We just need to use our own discovery function and that fixes both panic and execution of smudge filters.

I'd want to avoid that and rather make gix work for helix. To me it's important to serve actually use-cases, and I see no issue in receiving contributions in that regard or whipping something up myself once it's clear what you need.

[Byron]

#15857 (comment). I wonder if this is something silly that has a quick fix.

Yes, it was ;), so this will be fixed with the next release.

[Byron]

• discovery_opts doesn't allow enforcing reduced trust, which is what I think would be needed by helix

And this one has a fix as well.
The idea is that the options for the discovery can now be tuned to just assume a given trust level. The caller is responsible for making sure it's correct.

[the-mikedavis]

Overall looks great to me now. I've been using a few revisions behind this for a little while and mainly I like not being prompted for trust when it's not necessary.
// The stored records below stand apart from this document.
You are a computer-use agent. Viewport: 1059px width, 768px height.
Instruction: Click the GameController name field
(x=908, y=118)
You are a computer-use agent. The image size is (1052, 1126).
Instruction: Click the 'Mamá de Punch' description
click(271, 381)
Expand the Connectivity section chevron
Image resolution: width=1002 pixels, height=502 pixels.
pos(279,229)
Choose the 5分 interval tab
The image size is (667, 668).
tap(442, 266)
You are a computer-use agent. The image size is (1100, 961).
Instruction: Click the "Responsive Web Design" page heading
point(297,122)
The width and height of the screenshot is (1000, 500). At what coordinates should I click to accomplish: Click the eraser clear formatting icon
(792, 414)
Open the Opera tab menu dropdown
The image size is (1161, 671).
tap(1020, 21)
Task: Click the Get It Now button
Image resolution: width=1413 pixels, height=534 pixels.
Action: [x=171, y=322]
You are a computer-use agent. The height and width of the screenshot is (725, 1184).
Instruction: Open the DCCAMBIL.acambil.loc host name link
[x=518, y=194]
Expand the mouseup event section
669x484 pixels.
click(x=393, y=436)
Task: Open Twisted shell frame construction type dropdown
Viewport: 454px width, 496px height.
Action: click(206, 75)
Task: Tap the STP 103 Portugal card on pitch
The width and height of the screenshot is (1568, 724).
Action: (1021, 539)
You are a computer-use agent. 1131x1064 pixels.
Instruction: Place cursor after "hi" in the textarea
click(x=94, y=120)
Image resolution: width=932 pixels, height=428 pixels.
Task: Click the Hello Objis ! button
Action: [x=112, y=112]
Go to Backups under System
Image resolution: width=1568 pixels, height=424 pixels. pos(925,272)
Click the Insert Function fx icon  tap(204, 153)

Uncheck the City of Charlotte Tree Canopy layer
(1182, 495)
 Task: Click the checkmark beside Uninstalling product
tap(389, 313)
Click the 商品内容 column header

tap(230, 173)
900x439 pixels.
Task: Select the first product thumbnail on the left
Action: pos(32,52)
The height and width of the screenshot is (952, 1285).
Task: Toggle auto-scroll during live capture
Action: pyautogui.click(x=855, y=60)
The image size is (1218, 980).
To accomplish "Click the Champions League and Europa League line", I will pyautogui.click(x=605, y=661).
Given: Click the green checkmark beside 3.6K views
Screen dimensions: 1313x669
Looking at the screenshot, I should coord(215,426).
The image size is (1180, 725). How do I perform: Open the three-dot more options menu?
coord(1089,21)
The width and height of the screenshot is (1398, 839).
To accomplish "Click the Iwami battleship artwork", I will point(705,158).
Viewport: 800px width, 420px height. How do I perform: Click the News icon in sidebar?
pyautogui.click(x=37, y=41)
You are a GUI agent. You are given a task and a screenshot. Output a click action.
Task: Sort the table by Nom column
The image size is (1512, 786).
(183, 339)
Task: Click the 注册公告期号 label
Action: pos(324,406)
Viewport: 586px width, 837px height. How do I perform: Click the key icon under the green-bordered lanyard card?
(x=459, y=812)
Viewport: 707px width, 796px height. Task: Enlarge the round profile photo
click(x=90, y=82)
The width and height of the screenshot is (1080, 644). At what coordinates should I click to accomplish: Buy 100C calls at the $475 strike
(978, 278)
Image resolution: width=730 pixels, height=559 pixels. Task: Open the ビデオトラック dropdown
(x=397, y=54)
I have a blocking comment about additional dead code we can delete, but then I'd prefer merging this to iterating further in this PR. (Looks like there are lints to fix up too though.)

I think you mentioned it on #15319 but this is the main thing I'd consider blocking a long overdue (sorry 😓) release - I don't want to release a workspace trust feature that leads to decision fatigue. After driving nearly this change for a while I'm pretty comfortable with it.

[the-mikedavis]

This reads well to me now 👍

[archseer]

@Byron always appreciate the quick patches in gix! Thank you!

I'm going ahead and merging this (note that I restored the globbing config, but worded the docs to discourage use). We can land any further tweaks in follow ups, this already improves the current state.